Growth in political participation has been strong in the wake of significant changes in our state’s election laws and because we live in such interesting times for national politics. However, it is noteworthy that about 5 million California adults are not eligible to vote, while about 5 million eligible adults are not registered and about 7 million registered voters did not cast a ballot in November 2018. If past trends are any indication, only about half of California’s approximately 31 million adults will vote in the November 2020 general election, and far fewer will cast ballots in the March 2020 primary.
Importantly, the demographic makeup of the electorate is not representative of the people of California. Voters in California tend to be white, affluent, college educated, and homeowners. Nonvoters are more likely to be younger, Latino, renters, lower income, less educated, and to self-identify as the “have nots” in society. While some gaps have narrowed, a wide gulf remains between voters and nonvoters.

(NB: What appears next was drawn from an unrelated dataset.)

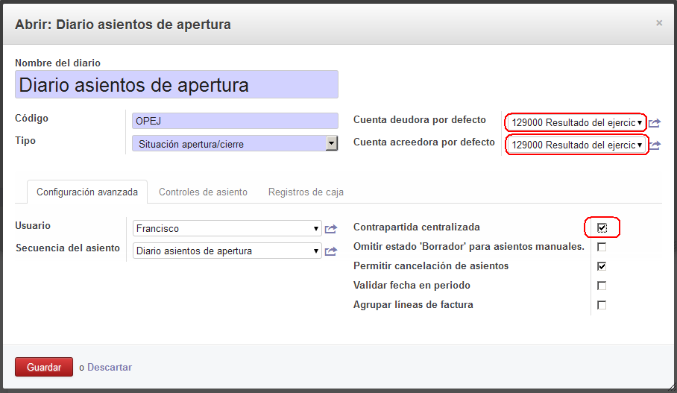
Task: Open external link next to Secuencia del asiento
Action: [x=331, y=251]
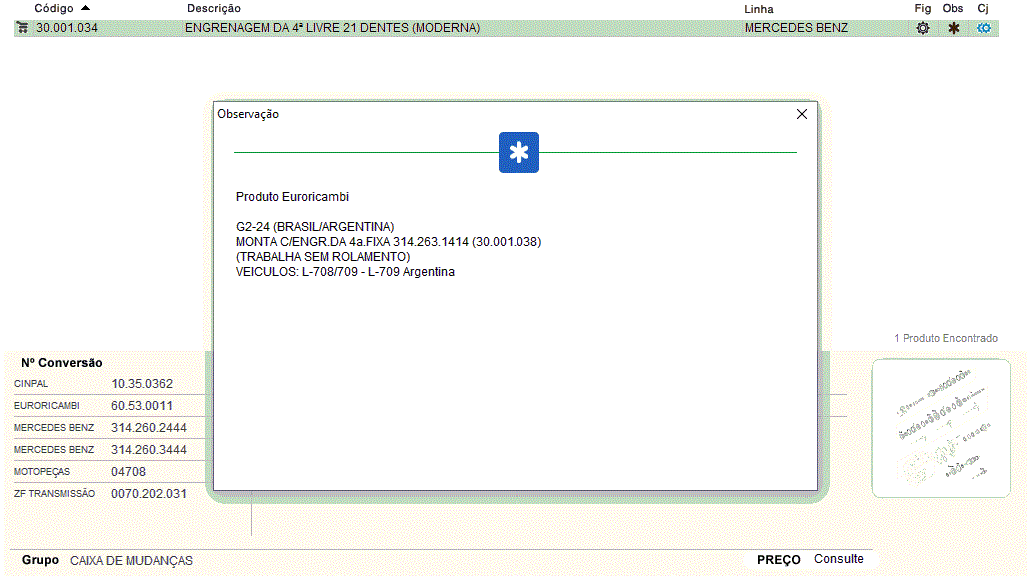Click the CINPAL conversion number 10.35.0362
The height and width of the screenshot is (584, 1035).
pos(142,384)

Because of their stark differences, voters and nonvoters are not aligned in their views of the role of government. For instance, only 41 percent of likely voters prefer a bigger government that provides more services, while 73 percent of nonvoters and 54 percent of all adults do so. Preferences vary in similar ways when asked if the government should be doing more to reduce the gap between the rich and the poor, or if the government should do more to make sure that all people have an equal opportunity to get ahead.

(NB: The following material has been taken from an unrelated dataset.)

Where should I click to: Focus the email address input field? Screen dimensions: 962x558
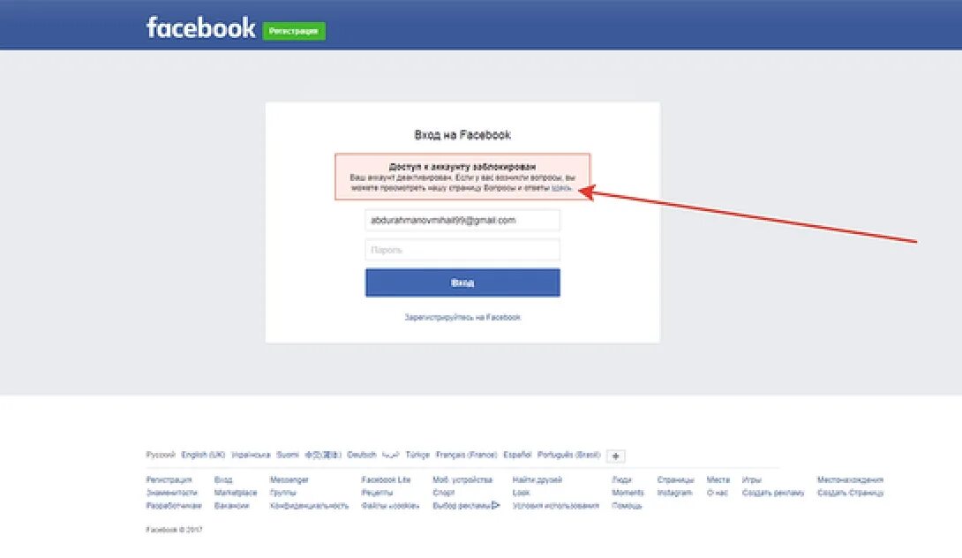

What would change if more nonvoters turn out for the March primary and November election? Presidential candidates who favor a more expansive government role would get a boost, and so would proponents of state bond measures and citizens’ initiatives to raise taxes on the wealthy. President Trump’s approval rating here is much lower among nonvoters than likely voters (24% to 38%) and, thus, a higher turnout would also help the Democratic candidates in competitive US House races—as it did in 2018.
Expanding the electorate might also inject some idealism into the cynicism and divisiveness of politics today. Nonvoters are more optimistic about the prospect that Americans of different political views can still come together and work out their differences. California still has a long way to go, but the movement toward a more representative electorate that we are starting to see is a step in the right direction for a state that calls on voters to make decisions that impact all of its residents.
In the meantime, PPIC Statewide Surveys will continue to poll all adults so that elected officials can take into account the needs and wants of all of the people they were elected to represent, and not only the likely voters, in a consequential 2020 election year.